It is important to consider the nature of the contractual terms affected through this measure. The Economic Secretary made it clear when introducing this clause in the other place that terms providing for market value reductions should not be subject to the cap on early exit charges. Subsection (8) of this clause gives the Treasury a power to introduce secondary legislation to provide for this exclusion to the FCA’s duty. FCA rules already place rules on how firms may apply a market value reduction, and the cap on early exit charges will not add to or modify these rules. Furthermore, in order to ensure that the level of any cap is fairly set, the FCA will determine the precise level of the cap, following further public consultation and cost-benefit analysis. The FCA will be setting out its next steps in this process shortly, with a view to implementing this cap before the end of March 2017.

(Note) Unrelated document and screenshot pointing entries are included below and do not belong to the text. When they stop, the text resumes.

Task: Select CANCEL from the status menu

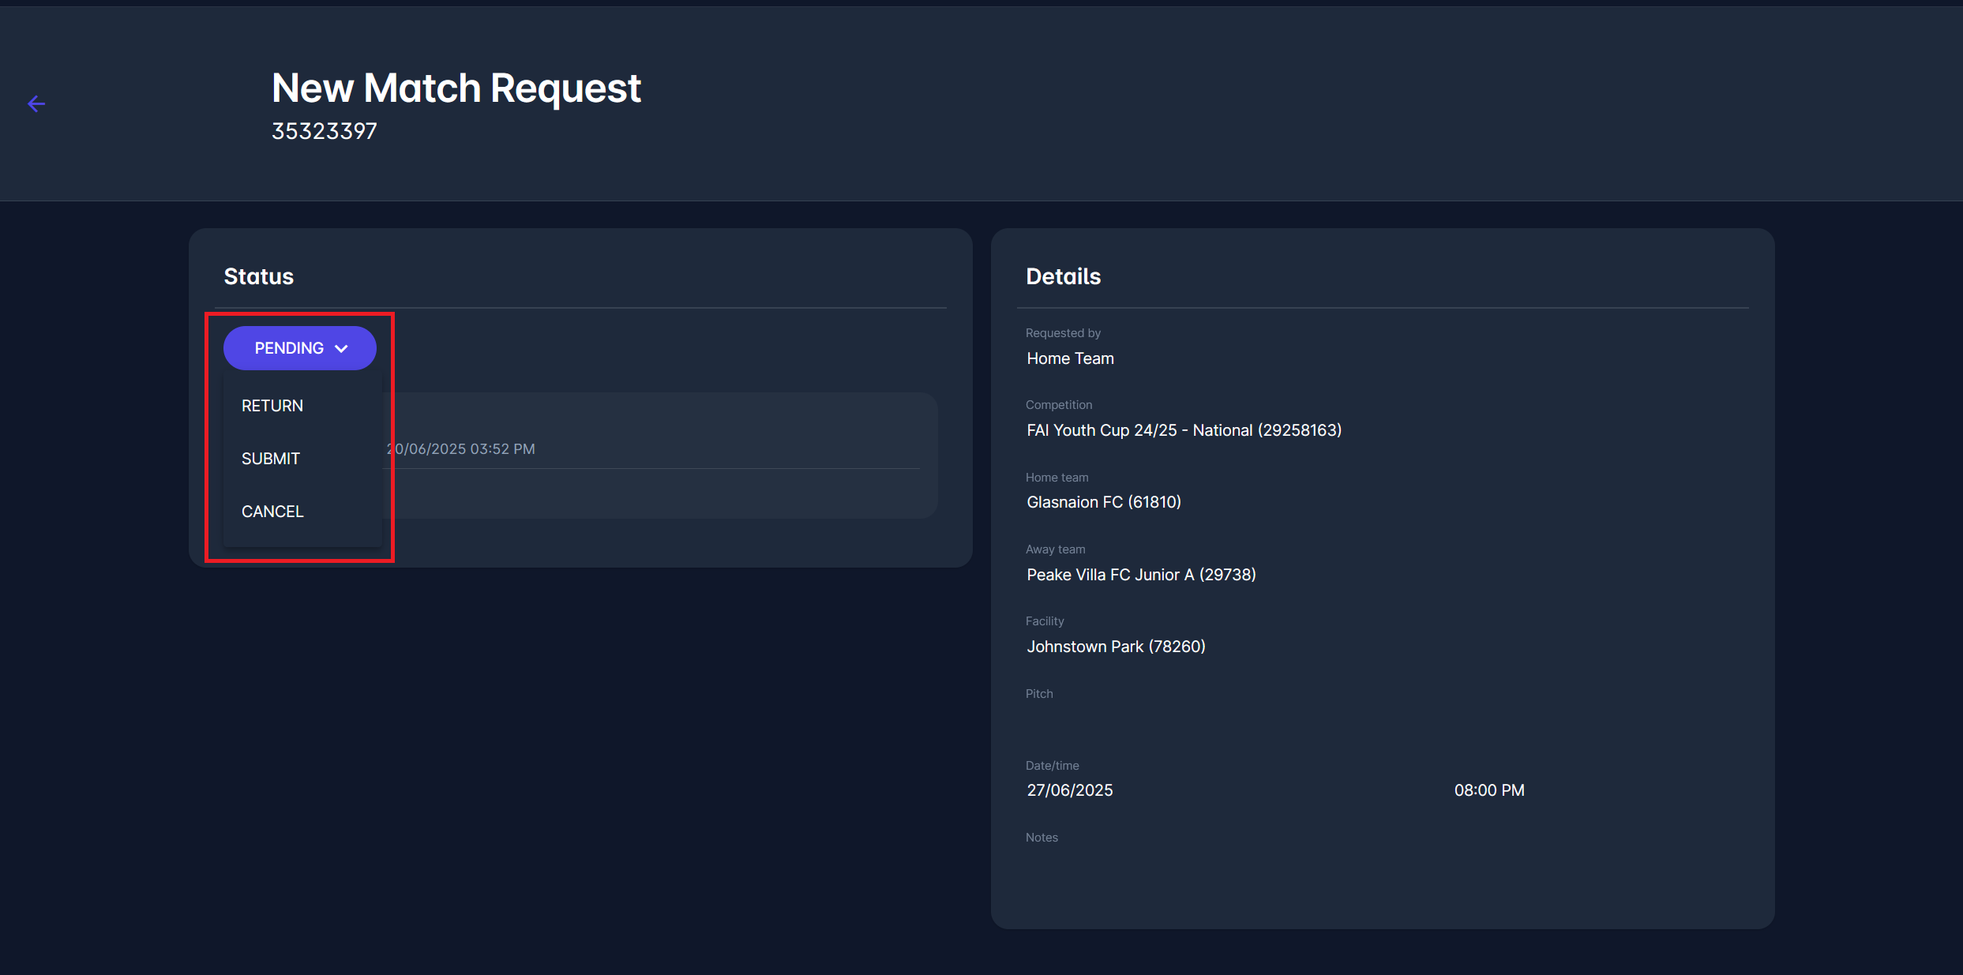Action: tap(272, 512)
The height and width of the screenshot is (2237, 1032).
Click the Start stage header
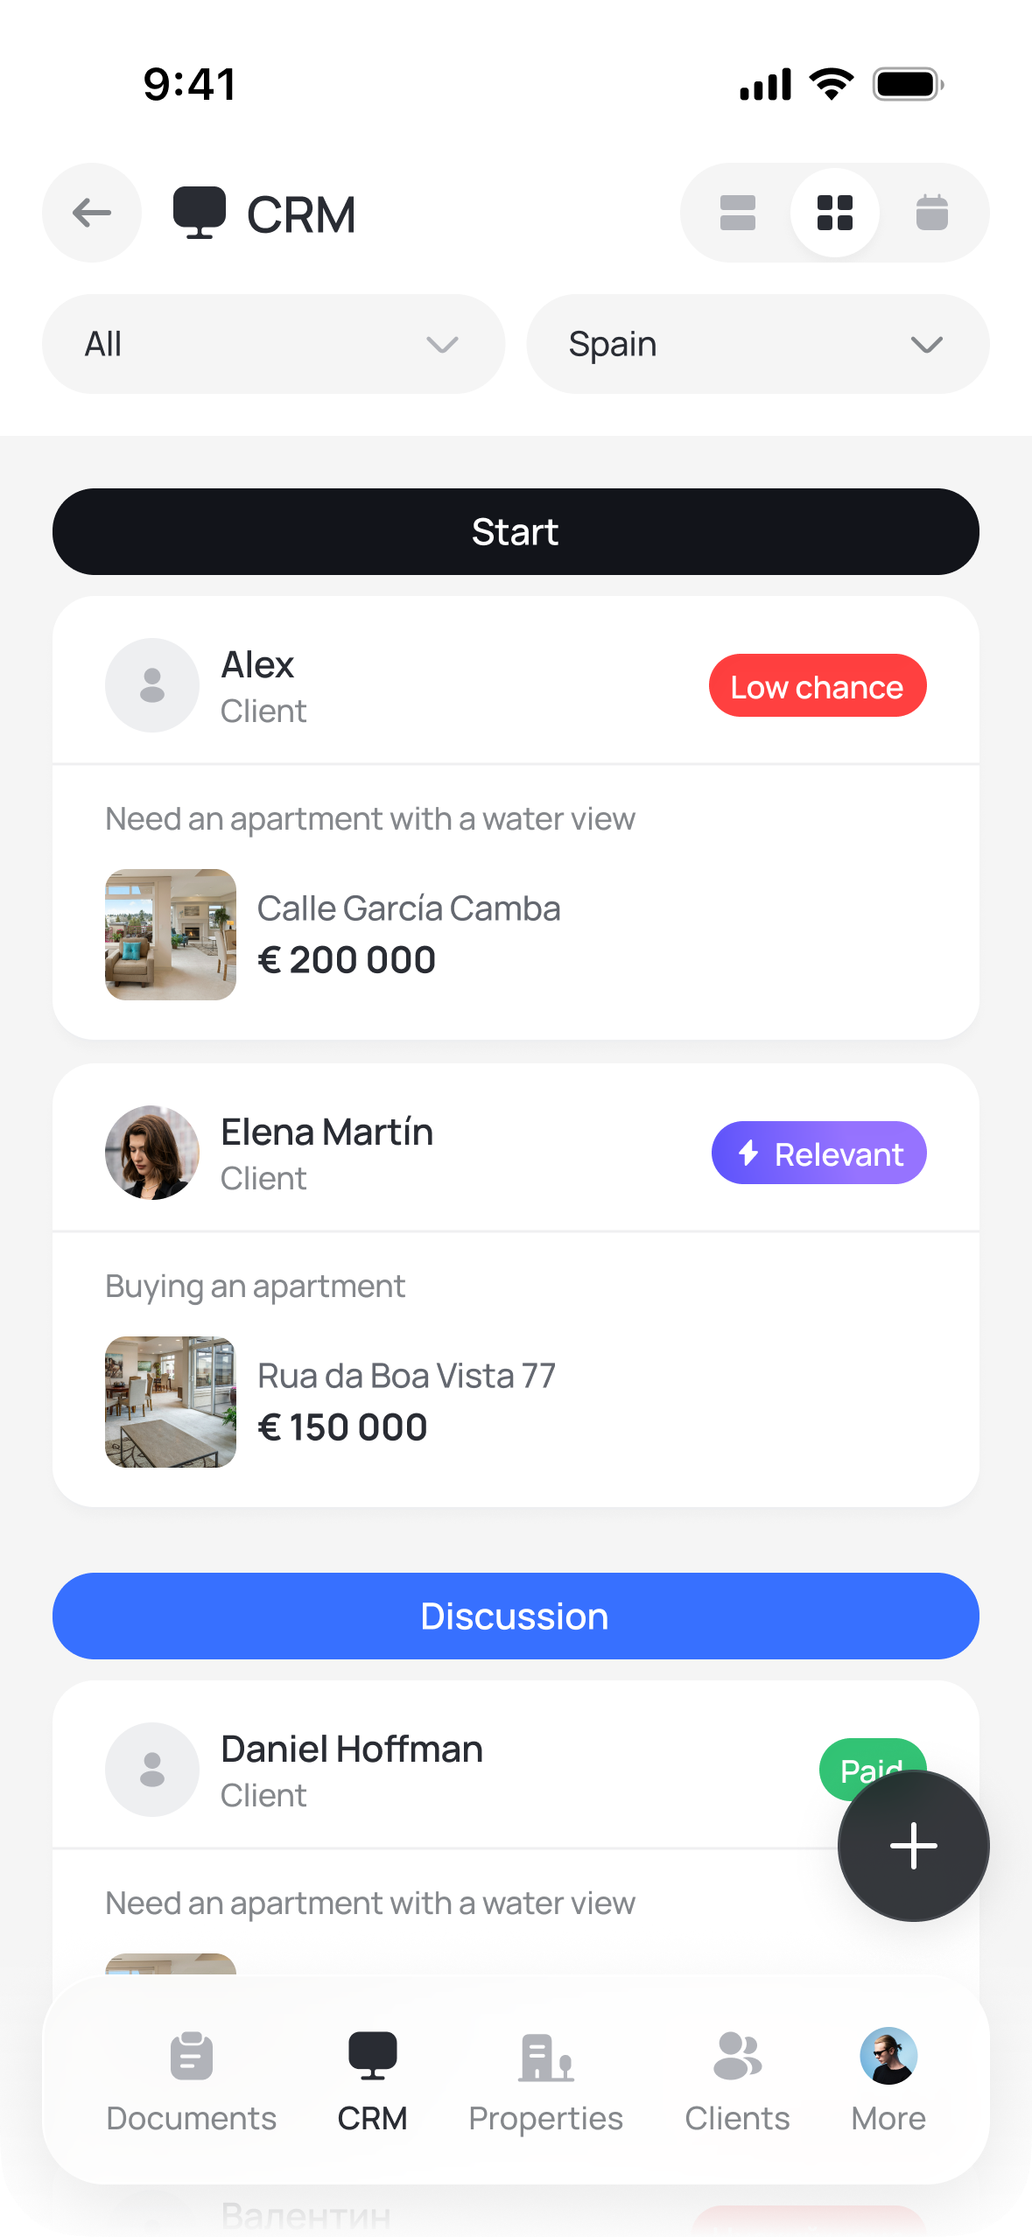[x=516, y=532]
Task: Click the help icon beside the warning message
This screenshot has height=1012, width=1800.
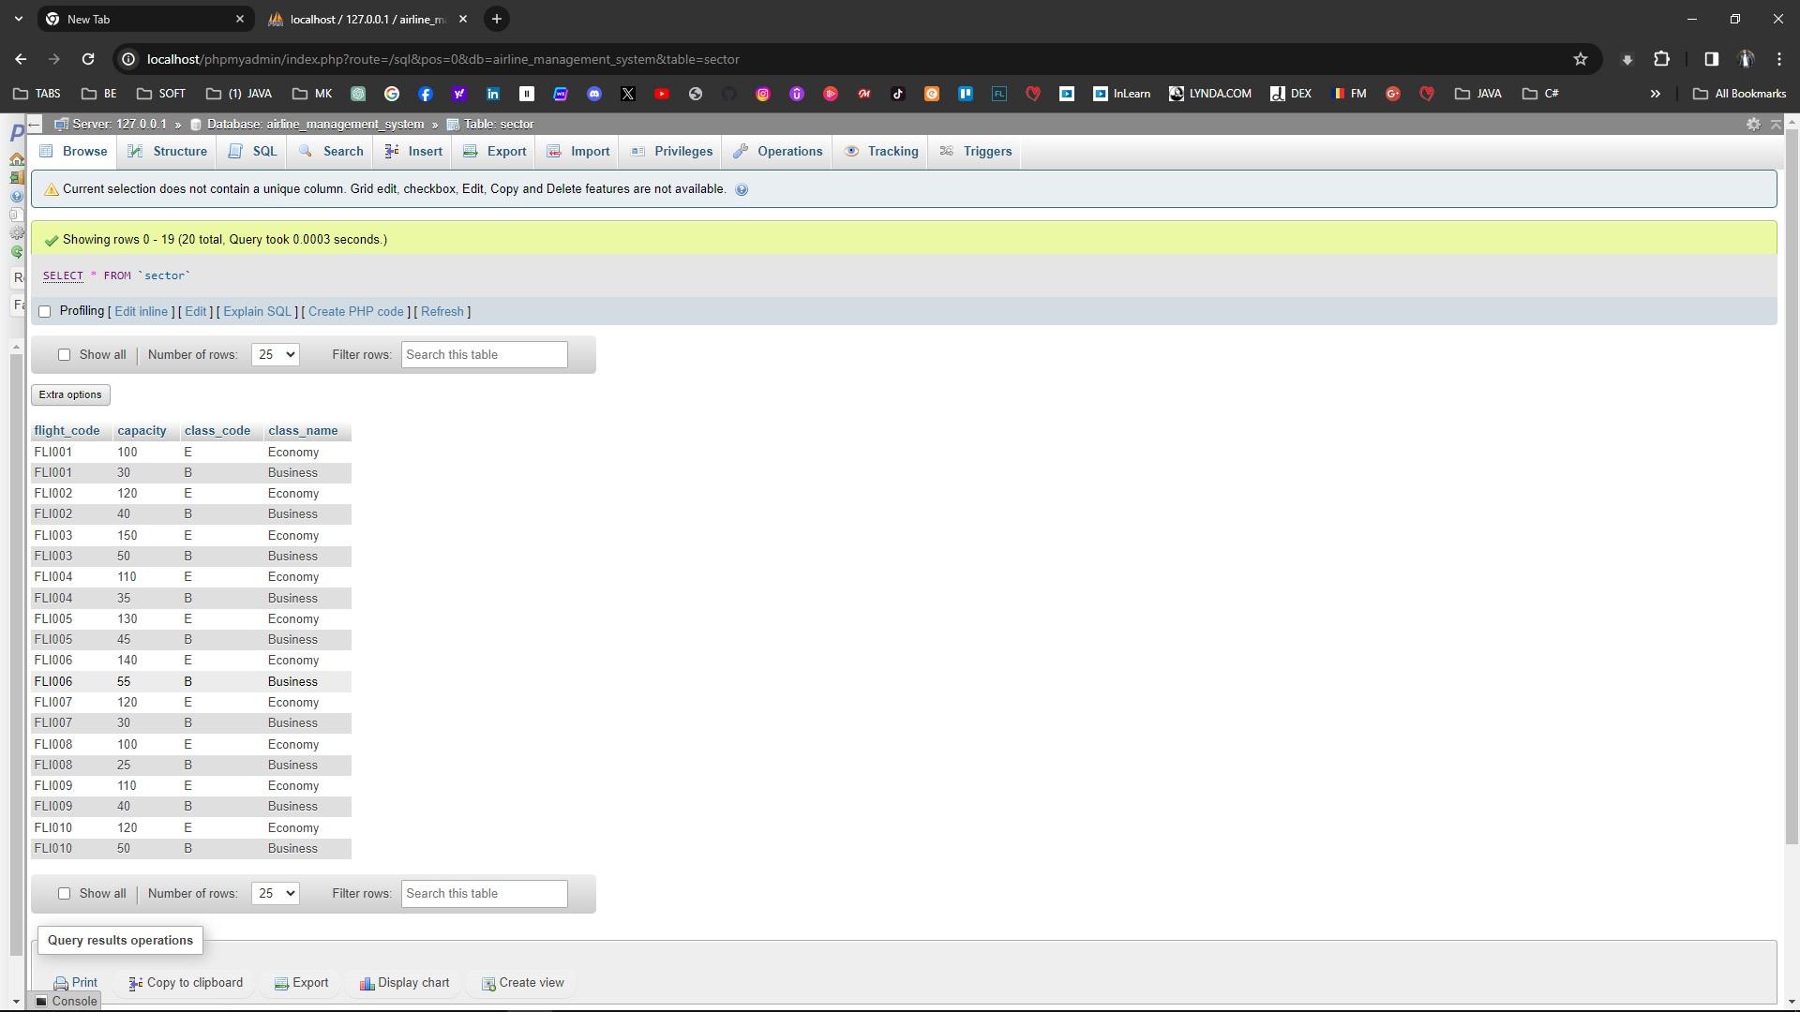Action: pos(742,190)
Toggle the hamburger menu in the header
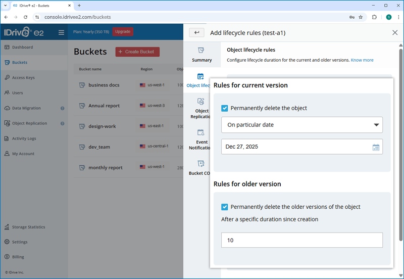 tap(61, 32)
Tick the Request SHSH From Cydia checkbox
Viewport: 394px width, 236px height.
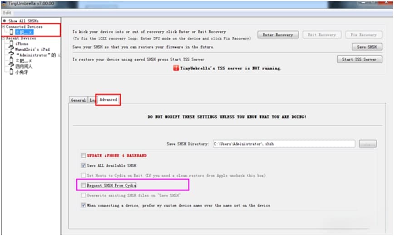click(83, 186)
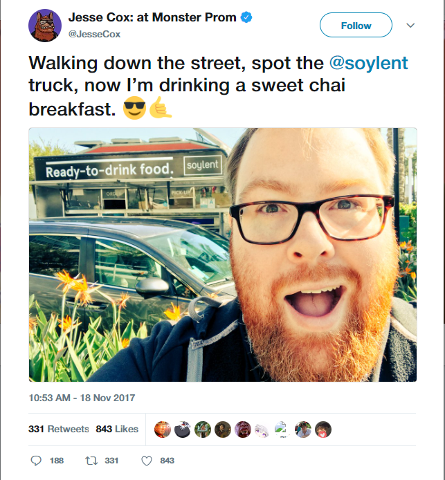Retweet this tweet using the retweet icon
The image size is (445, 480).
tap(89, 461)
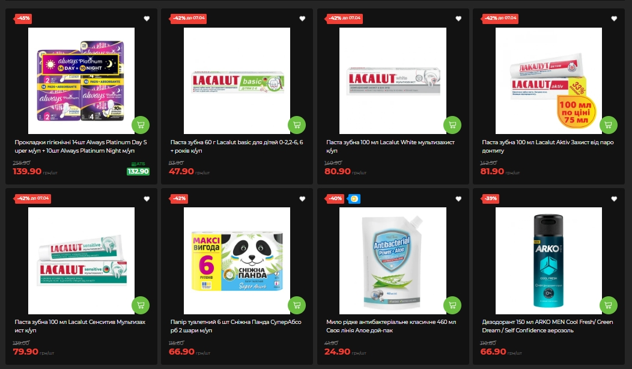Viewport: 632px width, 369px height.
Task: Open the Сніжна Панда toilet paper image
Action: click(x=237, y=261)
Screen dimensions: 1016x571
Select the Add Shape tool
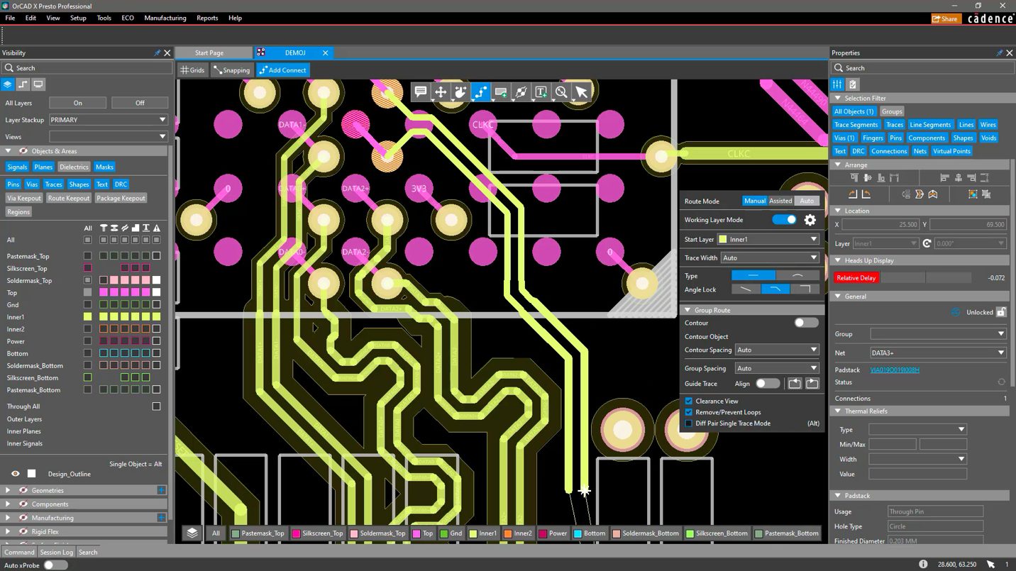click(x=499, y=92)
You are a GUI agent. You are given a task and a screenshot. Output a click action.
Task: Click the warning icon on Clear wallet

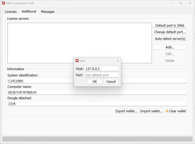pos(167,111)
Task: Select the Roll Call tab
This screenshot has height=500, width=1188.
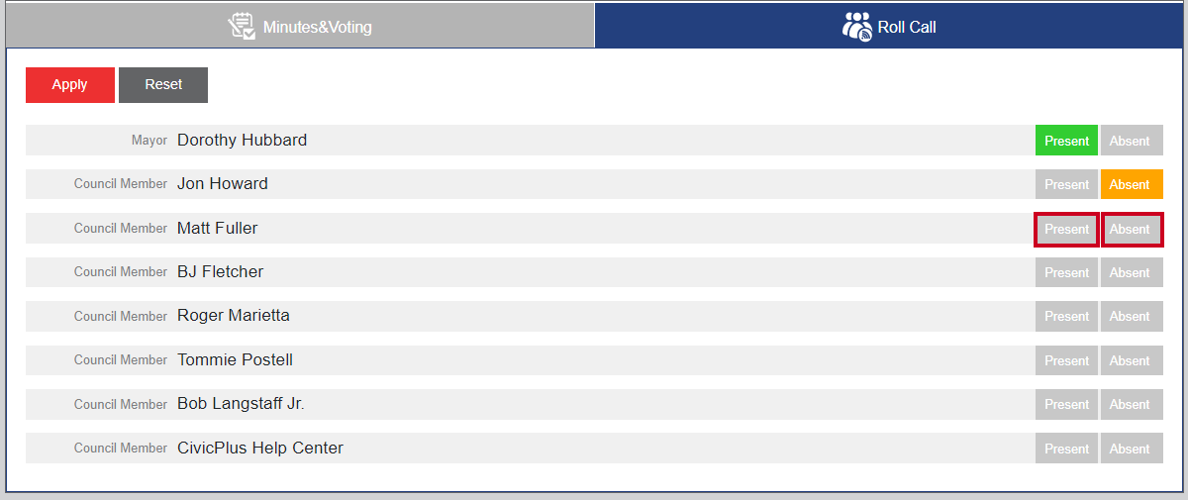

This clause gives the FCA the flexibility to apply different rules to different classes or descriptions of charges if it finds that the evidence demands this, but the Government’s expectation is that any FCA cap or prohibition will apply equally for all those consumers accessing their pension aged 55 and above, up to their expected retirement date, rather than being set at different levels for different age groups. Although data collected by the Pensions Regulator suggest that early exit charges are less prevalent in trust-based pension schemes, we will also act to ensure that all members, regardless of scheme, are protected from excessive early exit charges, and the DWP and the Pensions Regulator will work alongside the FCA as they develop the design and level of the cap for contract-based pension schemes to ensure that this is possible.
The pension freedoms have given consumers much greater freedom of choice in the financial decisions they make at retirement. Commons Amendment 10 will provide important protections to consumers in contract-based pension schemes, ensuring that they are not deterred from using the pensions freedoms by excessive early exit charges. I beg to move.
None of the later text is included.